### Problem
Stop after the line that contains "Мектепке чейинки билим берүү (558, 212)"; until then, restate each line of the entries word for word from the very first.

### Collected data entries
···

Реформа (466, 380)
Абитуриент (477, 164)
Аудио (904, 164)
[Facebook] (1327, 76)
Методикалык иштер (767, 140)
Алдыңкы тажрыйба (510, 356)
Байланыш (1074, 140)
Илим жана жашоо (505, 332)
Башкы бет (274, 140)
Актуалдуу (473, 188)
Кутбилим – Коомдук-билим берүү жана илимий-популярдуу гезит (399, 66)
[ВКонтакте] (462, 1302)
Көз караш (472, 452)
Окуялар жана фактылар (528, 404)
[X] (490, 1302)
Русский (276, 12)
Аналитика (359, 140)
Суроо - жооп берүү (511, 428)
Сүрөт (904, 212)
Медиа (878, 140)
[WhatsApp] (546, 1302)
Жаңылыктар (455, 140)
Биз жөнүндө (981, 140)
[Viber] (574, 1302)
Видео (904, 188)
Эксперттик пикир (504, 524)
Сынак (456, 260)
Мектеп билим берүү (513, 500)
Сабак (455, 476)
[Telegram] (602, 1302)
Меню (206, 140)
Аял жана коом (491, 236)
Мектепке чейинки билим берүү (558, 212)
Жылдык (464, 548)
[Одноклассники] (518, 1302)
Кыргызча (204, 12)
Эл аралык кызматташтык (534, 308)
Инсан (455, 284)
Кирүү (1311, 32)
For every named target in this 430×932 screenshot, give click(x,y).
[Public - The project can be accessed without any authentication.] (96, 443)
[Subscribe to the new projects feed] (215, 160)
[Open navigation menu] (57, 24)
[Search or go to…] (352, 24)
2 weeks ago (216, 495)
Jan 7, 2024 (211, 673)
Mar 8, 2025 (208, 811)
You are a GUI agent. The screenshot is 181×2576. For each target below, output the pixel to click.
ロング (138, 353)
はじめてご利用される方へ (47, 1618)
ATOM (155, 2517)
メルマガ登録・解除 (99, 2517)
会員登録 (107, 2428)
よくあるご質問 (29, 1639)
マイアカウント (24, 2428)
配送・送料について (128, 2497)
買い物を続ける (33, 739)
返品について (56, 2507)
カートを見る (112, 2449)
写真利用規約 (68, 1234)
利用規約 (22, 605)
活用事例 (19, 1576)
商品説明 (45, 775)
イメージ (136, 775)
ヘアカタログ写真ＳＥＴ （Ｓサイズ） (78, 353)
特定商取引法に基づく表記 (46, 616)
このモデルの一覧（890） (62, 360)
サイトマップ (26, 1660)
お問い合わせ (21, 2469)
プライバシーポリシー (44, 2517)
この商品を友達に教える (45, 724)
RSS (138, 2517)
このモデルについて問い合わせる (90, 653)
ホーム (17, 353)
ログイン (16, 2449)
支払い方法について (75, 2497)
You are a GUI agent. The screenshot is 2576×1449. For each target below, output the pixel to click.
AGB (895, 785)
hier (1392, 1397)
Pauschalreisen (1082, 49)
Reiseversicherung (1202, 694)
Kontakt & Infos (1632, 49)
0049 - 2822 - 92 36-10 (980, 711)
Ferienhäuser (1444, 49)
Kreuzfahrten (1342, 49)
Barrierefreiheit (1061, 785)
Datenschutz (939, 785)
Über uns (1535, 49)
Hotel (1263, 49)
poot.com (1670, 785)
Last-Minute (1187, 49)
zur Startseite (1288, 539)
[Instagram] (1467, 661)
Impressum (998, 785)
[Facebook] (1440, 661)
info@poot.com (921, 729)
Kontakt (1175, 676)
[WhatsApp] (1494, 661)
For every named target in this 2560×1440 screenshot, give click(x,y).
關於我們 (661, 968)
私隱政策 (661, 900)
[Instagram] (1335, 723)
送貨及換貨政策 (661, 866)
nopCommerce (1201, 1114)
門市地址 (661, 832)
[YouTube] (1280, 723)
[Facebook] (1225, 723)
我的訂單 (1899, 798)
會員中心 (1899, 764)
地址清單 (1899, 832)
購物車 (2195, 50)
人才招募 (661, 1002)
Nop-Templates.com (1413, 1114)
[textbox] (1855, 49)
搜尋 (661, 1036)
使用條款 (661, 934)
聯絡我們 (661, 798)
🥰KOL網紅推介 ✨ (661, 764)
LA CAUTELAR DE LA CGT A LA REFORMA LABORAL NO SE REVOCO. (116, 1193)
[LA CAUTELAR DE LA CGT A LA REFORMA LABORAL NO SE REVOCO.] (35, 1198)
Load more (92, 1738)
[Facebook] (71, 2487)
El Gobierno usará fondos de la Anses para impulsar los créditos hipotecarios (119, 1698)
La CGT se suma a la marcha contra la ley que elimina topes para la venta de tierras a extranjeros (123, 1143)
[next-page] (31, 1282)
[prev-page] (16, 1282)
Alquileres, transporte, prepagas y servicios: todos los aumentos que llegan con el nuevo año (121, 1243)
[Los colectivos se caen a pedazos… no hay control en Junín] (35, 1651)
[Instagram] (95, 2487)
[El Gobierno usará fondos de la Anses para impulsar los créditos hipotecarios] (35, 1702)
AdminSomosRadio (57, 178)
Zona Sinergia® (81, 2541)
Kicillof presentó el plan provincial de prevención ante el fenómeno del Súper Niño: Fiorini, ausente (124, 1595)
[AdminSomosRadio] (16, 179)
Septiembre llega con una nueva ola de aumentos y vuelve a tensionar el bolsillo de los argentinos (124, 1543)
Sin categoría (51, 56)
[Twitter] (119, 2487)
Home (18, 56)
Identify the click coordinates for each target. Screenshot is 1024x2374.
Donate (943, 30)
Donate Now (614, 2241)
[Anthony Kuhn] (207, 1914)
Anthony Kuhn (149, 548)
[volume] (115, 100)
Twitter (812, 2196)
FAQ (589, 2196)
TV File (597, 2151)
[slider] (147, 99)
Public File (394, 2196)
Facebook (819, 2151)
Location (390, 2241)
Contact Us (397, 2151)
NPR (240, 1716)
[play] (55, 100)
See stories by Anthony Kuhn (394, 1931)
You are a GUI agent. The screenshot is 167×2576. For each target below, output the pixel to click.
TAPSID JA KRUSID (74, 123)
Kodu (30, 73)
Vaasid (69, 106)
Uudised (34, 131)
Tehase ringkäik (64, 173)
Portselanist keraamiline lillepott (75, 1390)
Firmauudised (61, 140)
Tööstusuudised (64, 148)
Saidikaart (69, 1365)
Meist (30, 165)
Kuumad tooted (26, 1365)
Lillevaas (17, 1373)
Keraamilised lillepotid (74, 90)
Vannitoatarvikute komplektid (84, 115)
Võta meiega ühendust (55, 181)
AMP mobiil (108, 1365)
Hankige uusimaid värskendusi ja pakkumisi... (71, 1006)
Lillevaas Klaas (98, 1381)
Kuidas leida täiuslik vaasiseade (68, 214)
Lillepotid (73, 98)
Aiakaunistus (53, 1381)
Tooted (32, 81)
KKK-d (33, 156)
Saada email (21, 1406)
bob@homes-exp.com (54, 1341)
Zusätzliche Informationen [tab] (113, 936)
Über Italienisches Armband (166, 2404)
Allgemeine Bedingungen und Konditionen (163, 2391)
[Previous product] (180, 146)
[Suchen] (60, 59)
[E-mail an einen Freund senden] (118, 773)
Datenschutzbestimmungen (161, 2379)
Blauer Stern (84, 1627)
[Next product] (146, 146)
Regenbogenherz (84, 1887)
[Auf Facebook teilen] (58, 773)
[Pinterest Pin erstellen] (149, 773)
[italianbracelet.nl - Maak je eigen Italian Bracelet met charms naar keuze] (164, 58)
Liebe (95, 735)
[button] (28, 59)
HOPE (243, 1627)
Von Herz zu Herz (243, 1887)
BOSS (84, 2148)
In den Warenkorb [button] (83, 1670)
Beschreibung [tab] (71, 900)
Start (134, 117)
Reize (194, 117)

···

### Answer to this exercise
Реформа (466, 380)
Абитуриент (477, 164)
Аудио (904, 164)
[Facebook] (1327, 76)
Методикалык иштер (767, 140)
Алдыңкы тажрыйба (510, 356)
Байланыш (1074, 140)
Илим жана жашоо (505, 332)
Башкы бет (274, 140)
Актуалдуу (473, 188)
Кутбилим – Коомдук-билим берүү жана илимий-популярдуу гезит (399, 66)
[ВКонтакте] (462, 1302)
Көз караш (472, 452)
Окуялар жана фактылар (528, 404)
[X] (490, 1302)
Русский (276, 12)
Аналитика (359, 140)
Суроо - жооп берүү (511, 428)
Сүрөт (904, 212)
Медиа (878, 140)
[WhatsApp] (546, 1302)
Жаңылыктар (455, 140)
Биз жөнүндө (981, 140)
[Viber] (574, 1302)
Видео (904, 188)
Эксперттик пикир (504, 524)
Сынак (456, 260)
Мектеп билим берүү (513, 500)
Сабак (455, 476)
[Telegram] (602, 1302)
Меню (206, 140)
Аял жана коом (491, 236)
Мектепке чейинки билим берүү (558, 212)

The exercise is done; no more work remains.